MCB looked into several replacement options, including its own dancer Jennifer Kronenberg, but Lopez, a former New York City Ballet principal who had worked extensively with George Balanchine and Jerome Robbins, rose to the top of the list. She had a strong connection to the company’s repertoire, and leadership experience as executive director of The George Balanchine Foundation and co-founder of Morphoses with Christopher Wheeldon. She was also Cuban-born and Miami-raised, a hometown girl. The company asked Lopez to consider the position, and though it meant leaving a successful career and moving her family to Miami, Lopez accepted after a visit. “What drew me to the job were the dancers. I knew they would dance anything, and that is very exciting as you think of rep,” she says. “And when I arrived in Miami, I saw potential. I saw a city that was booming culturally.”
For years, Miami City Ballet had been characterized by musicality and temperament, whether it was dancing Balanchine’s Agon or Twyla Tharp’s In the Upper Room. Since Lopez’s unexpectedly early arrival, she has expanded the repertoire, while maintaining the Balanchine foundation that Villella established. MCB had four company premieres in the 2013–14 season, including Nacho Duato’s Jardí Tancat, and a revival of the classic Don Quixote, choices that Lopez says reflect the city and company’s cultural mix. (About one-third of the company is Latin American.)
Lopez’s experience with Morphoses, though, has been among the greatest influences in her programming. Last year, Wheeldon set his stylishly modernist Polyphonia and NYCB hotshot Justin Peck was commissioned to create Chutes and Ladders. This season, Peck will collaborate with street artist Shepard Fairey, the man behind the Barack Obama “Hope” poster. And at Lopez’s bidding, Morphoses has been incorporated into MCB as a “laboratory” for new, collaborative projects performed by company dancers. She hopes it will become MCB’s experimental arm.
Lopez also wants to polish the dancers’ technique and establish a uniformity of style in the corps. Upon her arrival, she says the caliber of dancing was “a little bit uneven as a company. So I went back to the basics.” This extends to the troupe’s school, the source of nearly half of the company’s dancers. Under new director Darleen Callaghan, the curriculum has expanded to include character dance, music and dance history. Lopez hopes that eventually most or all of the dancers will come from the academy, mirroring NYCB’s relationship with the School of American Ballet. “There is a quickness, energy and musicality necessary for Balanchine,” she says. “The school keeps aesthetics in place.”

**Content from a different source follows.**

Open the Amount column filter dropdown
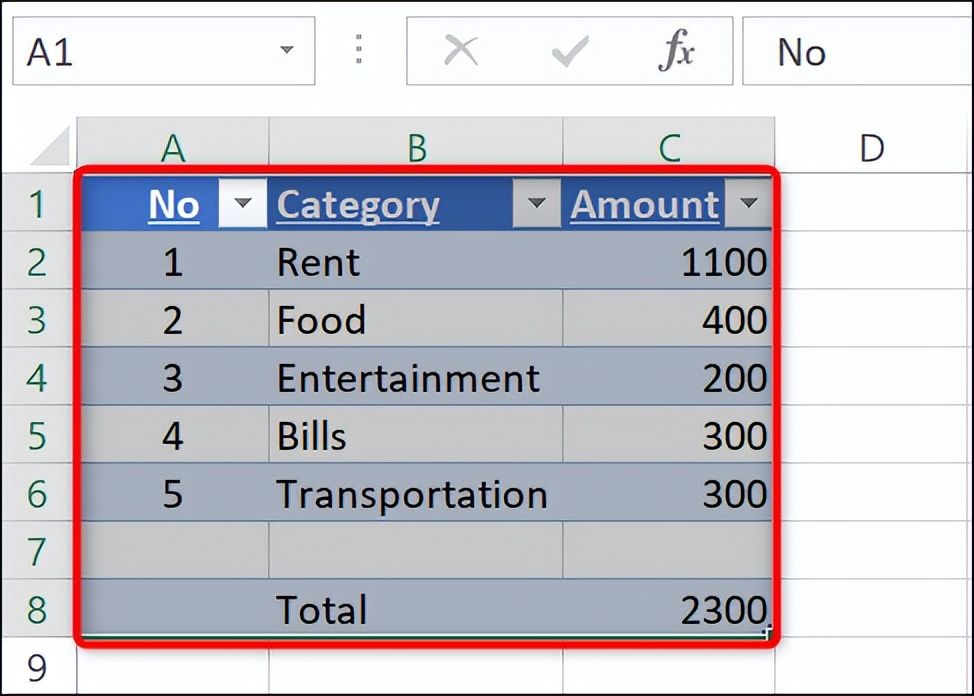This screenshot has height=696, width=974. point(748,205)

Despite all the positive, money remains an issue. MCB is the country’s eighth largest company, with 50 dancers and a house orchestra to pay. While the deficit has been reduced by about two-thirds, the company is still $1 million in the red. Lopez hopes to eliminate it next year, with donations and revenue on the rise and attendance up 17 percent across the company’s three performance venues. The turbulent seas that seemed ready to engulf MCB two years ago have receded; the future looks bright. “I want to be a director that’s open, available and fair,” says Lopez. “One who is demanding and hopeful.”
At A Glance:
Miami City Ballet
Size: 50 dancers
Starting salary: Company does not release information.